* _EXERCISE DETAILS_
Please set down, unchanged, each line from the one with "Where should I" to the final line of the data below, both included. Drop the pictures.

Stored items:
+++++

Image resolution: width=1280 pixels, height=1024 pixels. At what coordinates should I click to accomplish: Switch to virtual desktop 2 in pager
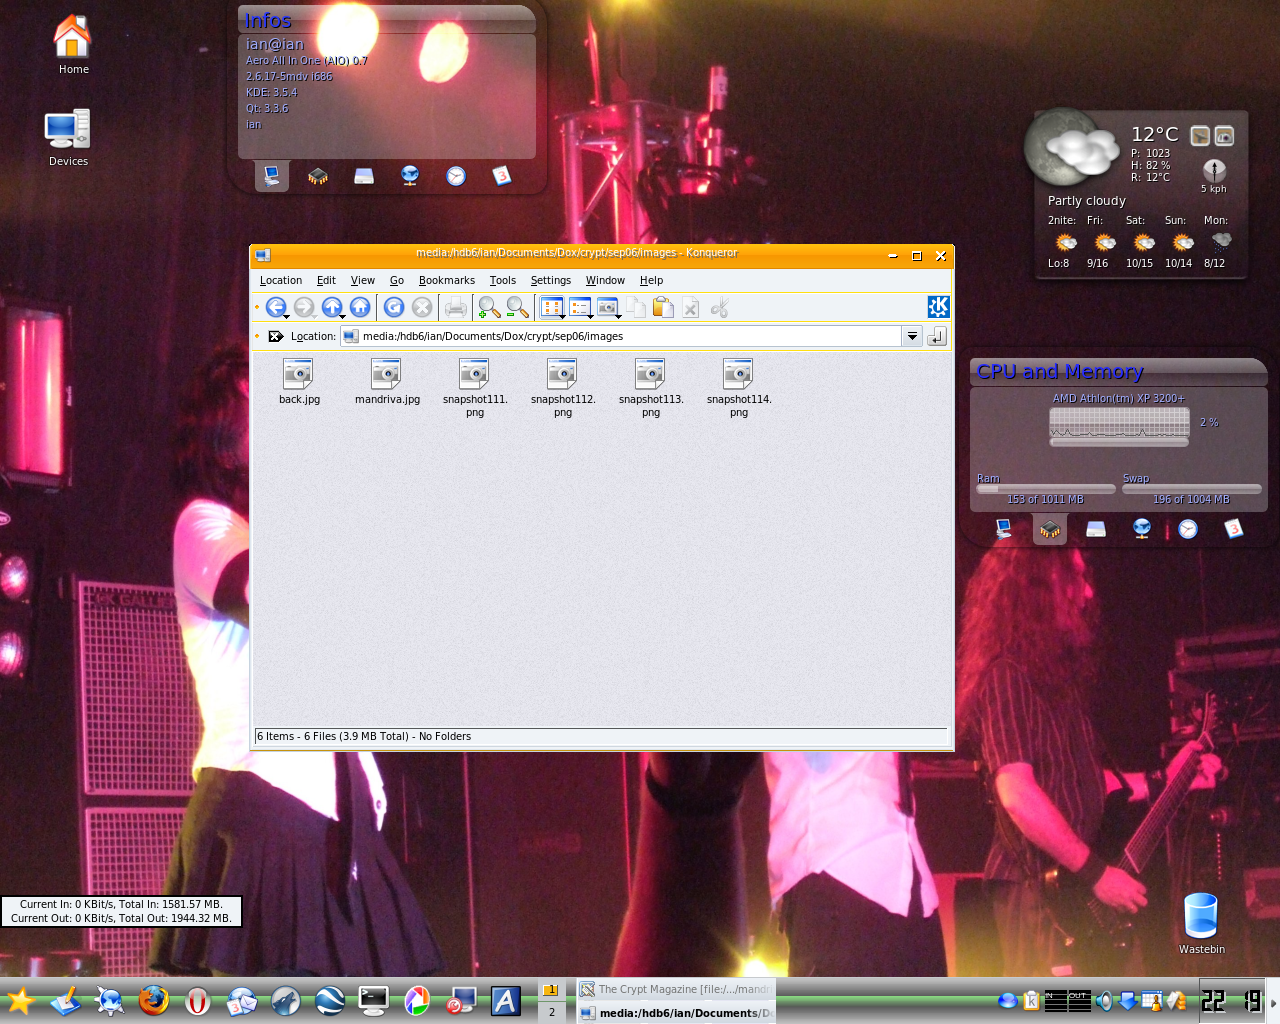pyautogui.click(x=551, y=1012)
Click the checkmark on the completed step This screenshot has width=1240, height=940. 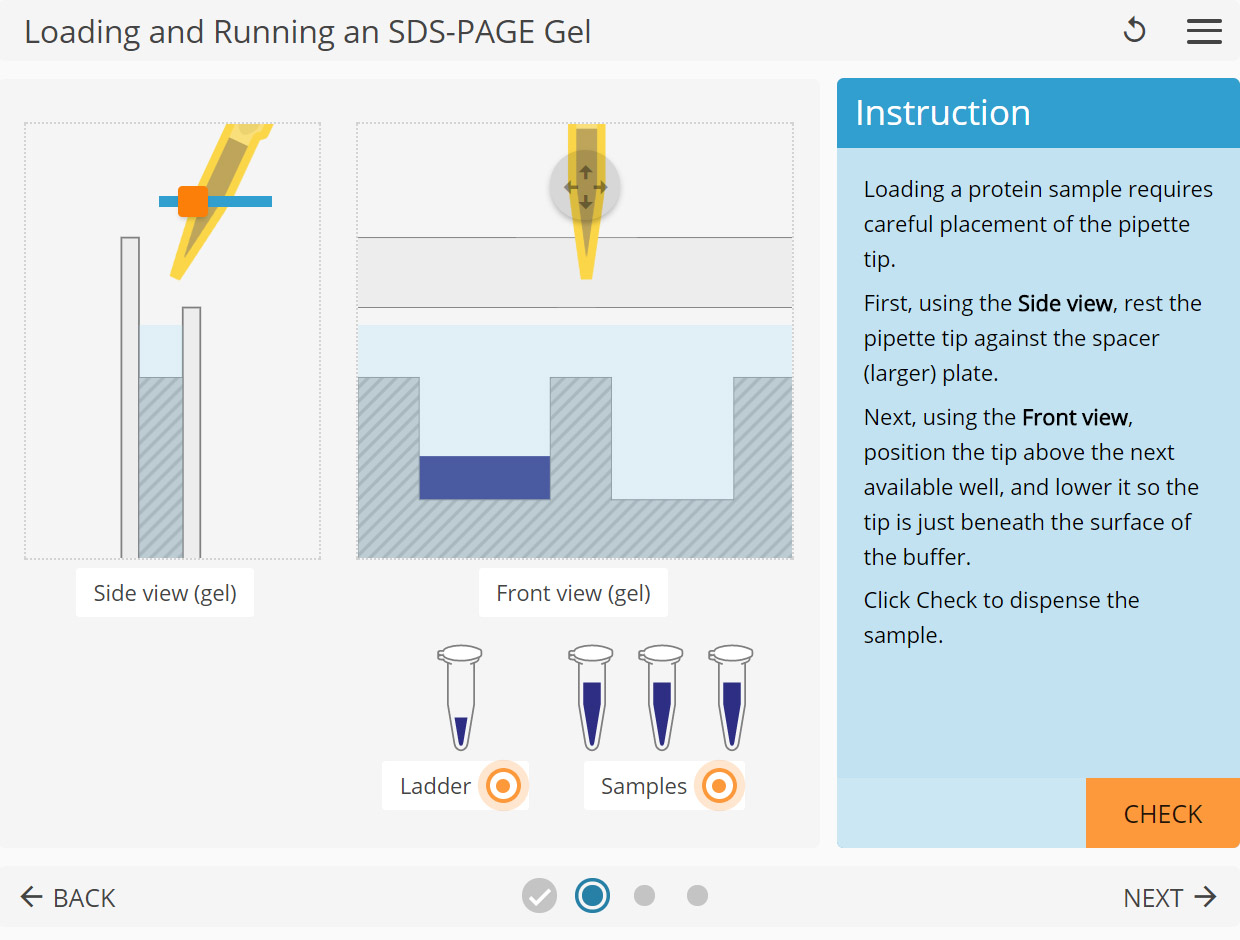(539, 895)
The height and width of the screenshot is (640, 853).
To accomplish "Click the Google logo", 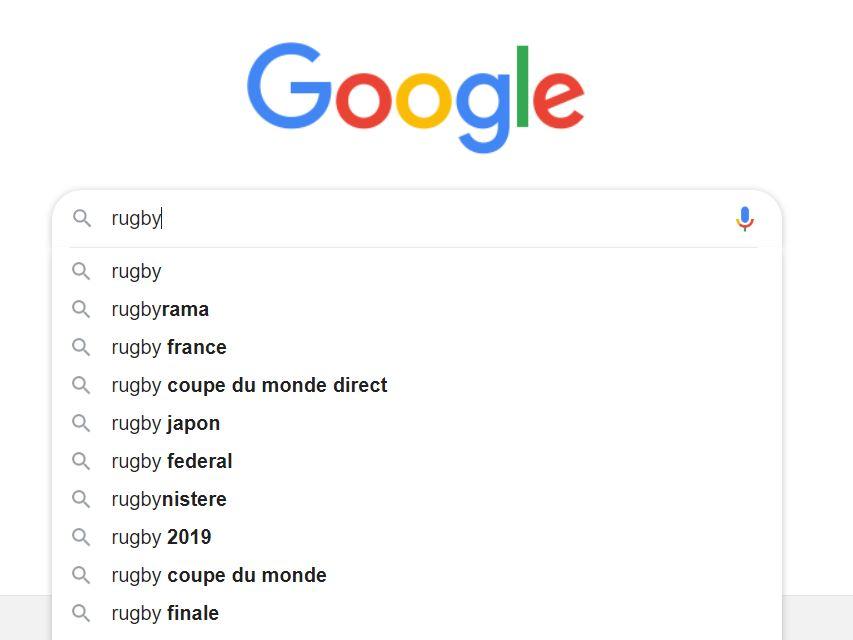I will 416,97.
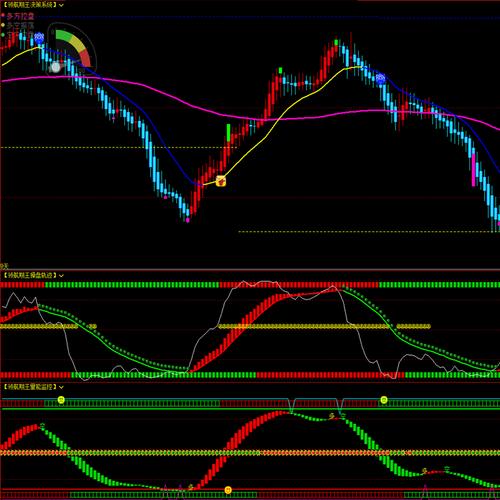Click the bottom panel indicator title label
The height and width of the screenshot is (500, 500).
tap(29, 387)
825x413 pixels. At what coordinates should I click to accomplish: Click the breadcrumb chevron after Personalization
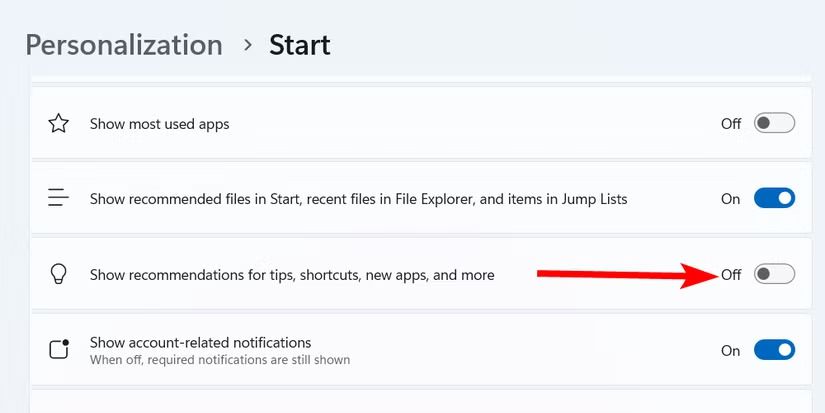pyautogui.click(x=246, y=46)
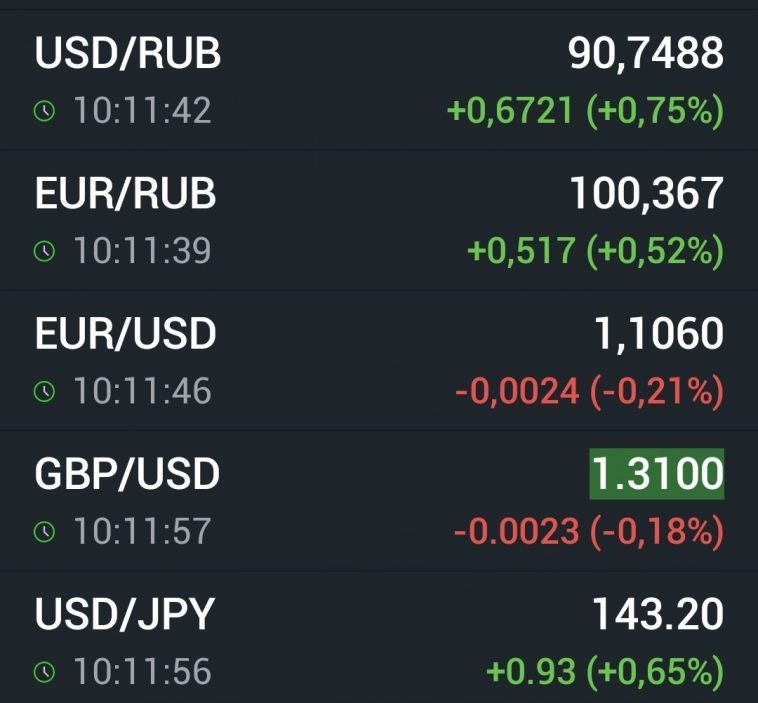Click the highlighted 1.3100 GBP/USD price
The height and width of the screenshot is (703, 758).
click(656, 474)
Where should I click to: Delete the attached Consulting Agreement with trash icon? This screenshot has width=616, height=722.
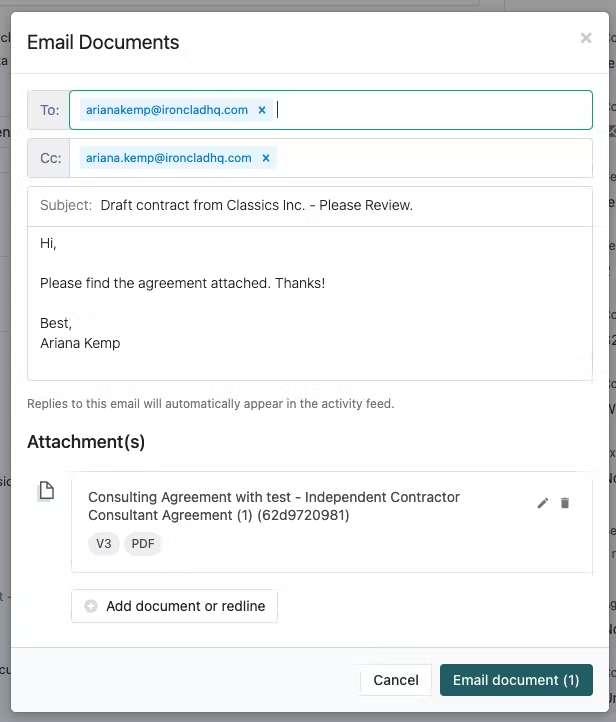pyautogui.click(x=565, y=503)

+++++

* _THE COMPLETED TASK_
Where should I click to: Delete the attached Consulting Agreement with trash icon? This screenshot has width=616, height=722.
pyautogui.click(x=565, y=503)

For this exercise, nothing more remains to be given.